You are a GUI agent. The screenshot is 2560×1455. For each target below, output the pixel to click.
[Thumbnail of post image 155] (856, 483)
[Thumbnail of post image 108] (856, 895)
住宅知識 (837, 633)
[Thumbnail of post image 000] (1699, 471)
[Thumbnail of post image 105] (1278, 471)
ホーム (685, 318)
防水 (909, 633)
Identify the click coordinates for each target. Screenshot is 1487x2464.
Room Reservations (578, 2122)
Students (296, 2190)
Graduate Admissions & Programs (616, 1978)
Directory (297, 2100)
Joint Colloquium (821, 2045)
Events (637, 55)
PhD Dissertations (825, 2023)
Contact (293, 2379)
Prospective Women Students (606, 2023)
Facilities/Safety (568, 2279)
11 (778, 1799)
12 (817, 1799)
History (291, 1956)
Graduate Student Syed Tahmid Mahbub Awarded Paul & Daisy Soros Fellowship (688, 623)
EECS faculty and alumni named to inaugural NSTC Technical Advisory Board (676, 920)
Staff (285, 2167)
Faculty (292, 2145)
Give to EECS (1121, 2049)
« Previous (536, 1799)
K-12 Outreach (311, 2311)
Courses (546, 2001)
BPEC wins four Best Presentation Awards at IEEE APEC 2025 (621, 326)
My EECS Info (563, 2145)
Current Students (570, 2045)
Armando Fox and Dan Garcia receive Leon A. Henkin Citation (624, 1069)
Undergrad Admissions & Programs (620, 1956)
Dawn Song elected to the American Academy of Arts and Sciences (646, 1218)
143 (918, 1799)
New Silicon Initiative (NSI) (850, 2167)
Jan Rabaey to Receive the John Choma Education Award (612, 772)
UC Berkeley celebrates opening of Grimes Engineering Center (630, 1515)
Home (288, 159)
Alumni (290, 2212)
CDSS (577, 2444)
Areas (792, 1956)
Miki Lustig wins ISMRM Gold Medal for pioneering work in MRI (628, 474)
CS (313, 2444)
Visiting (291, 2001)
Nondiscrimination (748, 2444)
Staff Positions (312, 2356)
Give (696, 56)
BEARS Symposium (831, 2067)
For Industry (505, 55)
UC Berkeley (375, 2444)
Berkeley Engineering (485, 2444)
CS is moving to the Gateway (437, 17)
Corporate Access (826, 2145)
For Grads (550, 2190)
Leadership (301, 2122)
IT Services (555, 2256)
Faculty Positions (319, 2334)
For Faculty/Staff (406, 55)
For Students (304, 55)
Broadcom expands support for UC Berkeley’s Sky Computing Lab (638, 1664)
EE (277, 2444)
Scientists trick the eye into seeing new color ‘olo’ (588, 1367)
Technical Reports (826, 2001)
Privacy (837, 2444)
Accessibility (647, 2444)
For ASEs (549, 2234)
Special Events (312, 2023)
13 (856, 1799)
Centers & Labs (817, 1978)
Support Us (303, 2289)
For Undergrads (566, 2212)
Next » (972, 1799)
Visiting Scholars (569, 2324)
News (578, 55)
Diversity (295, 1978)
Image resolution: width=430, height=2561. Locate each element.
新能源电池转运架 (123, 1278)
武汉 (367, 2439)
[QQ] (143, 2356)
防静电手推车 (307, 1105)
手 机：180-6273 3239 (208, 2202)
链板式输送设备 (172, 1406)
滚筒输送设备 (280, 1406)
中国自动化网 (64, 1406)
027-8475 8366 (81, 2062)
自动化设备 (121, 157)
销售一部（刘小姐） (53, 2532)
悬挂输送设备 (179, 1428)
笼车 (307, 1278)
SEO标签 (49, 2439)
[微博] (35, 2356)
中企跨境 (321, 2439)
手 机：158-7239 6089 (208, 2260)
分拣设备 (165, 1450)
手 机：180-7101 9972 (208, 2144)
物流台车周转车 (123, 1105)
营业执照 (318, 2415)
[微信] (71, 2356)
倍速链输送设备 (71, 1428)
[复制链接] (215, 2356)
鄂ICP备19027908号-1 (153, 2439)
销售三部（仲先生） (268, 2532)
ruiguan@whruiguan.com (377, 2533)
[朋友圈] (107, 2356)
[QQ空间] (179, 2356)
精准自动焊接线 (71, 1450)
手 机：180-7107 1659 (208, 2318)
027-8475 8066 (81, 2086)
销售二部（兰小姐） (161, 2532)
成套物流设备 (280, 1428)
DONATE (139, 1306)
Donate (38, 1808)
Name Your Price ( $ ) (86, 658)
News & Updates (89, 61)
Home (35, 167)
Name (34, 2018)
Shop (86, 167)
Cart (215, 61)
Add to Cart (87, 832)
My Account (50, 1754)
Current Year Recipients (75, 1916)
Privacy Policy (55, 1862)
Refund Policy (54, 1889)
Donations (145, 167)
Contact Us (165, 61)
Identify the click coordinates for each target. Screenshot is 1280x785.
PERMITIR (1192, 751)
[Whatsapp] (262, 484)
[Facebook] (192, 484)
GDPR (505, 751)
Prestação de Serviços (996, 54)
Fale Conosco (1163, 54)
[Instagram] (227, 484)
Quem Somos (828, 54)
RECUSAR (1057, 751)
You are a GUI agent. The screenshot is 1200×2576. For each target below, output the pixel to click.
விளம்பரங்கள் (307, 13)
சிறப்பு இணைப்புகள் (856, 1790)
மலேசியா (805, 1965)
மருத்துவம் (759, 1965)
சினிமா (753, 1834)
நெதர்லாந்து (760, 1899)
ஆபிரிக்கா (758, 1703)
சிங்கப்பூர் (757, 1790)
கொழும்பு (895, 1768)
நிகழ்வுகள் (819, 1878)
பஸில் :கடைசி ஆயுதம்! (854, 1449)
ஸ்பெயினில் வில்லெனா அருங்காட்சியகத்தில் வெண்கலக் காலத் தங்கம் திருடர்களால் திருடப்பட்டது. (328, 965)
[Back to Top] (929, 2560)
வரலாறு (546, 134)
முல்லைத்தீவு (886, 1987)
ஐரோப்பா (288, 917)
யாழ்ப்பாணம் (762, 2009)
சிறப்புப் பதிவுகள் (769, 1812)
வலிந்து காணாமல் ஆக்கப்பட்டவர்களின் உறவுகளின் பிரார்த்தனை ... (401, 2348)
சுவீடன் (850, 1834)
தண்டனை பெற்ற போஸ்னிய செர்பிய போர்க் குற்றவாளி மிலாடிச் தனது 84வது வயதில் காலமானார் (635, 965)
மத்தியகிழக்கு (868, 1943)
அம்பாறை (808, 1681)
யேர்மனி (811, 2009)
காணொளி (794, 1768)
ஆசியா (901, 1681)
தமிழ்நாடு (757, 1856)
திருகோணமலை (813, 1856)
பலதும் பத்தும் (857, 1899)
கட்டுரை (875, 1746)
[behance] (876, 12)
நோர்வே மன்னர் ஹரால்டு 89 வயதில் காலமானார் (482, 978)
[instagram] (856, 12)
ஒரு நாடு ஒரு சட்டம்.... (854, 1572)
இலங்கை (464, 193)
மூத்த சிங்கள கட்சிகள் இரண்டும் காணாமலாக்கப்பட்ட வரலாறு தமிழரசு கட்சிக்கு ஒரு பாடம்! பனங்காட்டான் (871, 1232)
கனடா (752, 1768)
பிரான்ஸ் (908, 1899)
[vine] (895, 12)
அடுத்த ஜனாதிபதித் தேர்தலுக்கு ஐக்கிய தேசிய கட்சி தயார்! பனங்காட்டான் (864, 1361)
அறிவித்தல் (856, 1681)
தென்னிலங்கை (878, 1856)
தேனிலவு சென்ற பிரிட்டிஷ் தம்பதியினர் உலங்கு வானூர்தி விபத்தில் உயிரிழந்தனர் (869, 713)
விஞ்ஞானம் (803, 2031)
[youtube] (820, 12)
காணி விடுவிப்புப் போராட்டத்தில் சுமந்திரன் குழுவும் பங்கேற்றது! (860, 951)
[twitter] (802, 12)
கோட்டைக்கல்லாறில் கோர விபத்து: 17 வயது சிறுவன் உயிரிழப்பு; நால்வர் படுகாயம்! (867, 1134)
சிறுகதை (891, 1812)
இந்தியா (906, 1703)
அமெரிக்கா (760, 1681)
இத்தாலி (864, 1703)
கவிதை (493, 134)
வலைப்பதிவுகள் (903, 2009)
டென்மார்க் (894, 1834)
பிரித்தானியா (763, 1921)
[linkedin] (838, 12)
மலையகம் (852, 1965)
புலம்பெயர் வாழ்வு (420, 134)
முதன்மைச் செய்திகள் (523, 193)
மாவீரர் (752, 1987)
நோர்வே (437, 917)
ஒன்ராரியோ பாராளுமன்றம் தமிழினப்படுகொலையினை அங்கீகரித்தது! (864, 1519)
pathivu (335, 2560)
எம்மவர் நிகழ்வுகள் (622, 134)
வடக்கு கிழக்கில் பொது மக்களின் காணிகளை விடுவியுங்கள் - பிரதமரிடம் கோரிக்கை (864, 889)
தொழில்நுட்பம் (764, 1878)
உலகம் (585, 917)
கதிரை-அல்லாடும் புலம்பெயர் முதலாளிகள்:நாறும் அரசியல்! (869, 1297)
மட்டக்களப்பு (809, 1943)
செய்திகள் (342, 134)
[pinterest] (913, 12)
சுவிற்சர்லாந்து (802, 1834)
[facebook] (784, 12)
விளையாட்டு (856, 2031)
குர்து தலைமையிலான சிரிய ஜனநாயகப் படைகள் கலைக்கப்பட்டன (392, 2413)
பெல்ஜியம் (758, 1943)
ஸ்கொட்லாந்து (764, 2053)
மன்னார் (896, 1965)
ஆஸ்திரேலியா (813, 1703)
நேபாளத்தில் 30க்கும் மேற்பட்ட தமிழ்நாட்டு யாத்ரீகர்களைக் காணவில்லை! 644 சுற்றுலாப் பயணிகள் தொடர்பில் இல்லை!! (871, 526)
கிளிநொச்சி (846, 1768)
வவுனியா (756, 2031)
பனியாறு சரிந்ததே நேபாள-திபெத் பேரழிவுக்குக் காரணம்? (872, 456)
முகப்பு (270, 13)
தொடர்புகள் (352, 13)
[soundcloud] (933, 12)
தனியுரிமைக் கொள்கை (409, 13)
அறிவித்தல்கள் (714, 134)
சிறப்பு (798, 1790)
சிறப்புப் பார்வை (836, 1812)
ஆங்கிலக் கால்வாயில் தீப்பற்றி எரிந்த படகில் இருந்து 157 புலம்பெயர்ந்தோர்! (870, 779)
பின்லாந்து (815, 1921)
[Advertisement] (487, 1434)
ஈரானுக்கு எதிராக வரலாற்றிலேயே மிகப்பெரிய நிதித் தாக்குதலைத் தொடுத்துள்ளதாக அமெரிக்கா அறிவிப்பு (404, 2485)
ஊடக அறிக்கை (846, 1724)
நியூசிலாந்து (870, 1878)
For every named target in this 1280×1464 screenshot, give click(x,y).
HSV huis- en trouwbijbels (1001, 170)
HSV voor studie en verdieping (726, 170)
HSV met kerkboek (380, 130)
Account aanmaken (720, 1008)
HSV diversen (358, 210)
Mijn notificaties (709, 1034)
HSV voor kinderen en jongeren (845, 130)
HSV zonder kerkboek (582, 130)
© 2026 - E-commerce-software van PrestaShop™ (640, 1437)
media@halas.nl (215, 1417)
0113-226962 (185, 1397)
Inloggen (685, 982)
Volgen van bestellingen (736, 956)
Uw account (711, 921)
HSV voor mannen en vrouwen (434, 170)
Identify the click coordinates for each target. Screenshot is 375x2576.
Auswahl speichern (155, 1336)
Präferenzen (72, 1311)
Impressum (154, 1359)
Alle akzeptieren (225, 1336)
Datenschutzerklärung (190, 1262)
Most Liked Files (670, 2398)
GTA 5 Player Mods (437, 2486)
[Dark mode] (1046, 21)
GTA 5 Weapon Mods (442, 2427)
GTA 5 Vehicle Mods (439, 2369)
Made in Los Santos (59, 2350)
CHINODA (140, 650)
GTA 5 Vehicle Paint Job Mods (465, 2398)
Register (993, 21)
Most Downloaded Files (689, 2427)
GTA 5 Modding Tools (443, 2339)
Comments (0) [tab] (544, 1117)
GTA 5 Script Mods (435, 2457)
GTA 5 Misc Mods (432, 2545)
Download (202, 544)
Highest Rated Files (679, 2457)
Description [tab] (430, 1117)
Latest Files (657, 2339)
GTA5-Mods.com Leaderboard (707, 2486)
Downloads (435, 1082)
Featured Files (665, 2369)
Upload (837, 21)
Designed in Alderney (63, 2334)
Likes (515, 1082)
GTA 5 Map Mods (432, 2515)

-- -- --

# Required action
Every line from the start of the material above through the line that contains "12 (817, 1799)" must be written out exactly, with both ends included.

# Exercise response
You are a GUI agent. The screenshot is 2560×1455. For each target below, output the pixel to click.
[Thumbnail of post image 155] (856, 483)
[Thumbnail of post image 108] (856, 895)
住宅知識 (837, 633)
[Thumbnail of post image 000] (1699, 471)
[Thumbnail of post image 105] (1278, 471)
ホーム (685, 318)
防水 (909, 633)
Identify the click coordinates for each target. Screenshot is 1487x2464.
Room Reservations (578, 2122)
Students (296, 2190)
Graduate Admissions & Programs (616, 1978)
Directory (297, 2100)
Joint Colloquium (821, 2045)
Events (637, 55)
PhD Dissertations (825, 2023)
Contact (293, 2379)
Prospective Women Students (606, 2023)
Facilities/Safety (568, 2279)
11 (778, 1799)
12 (817, 1799)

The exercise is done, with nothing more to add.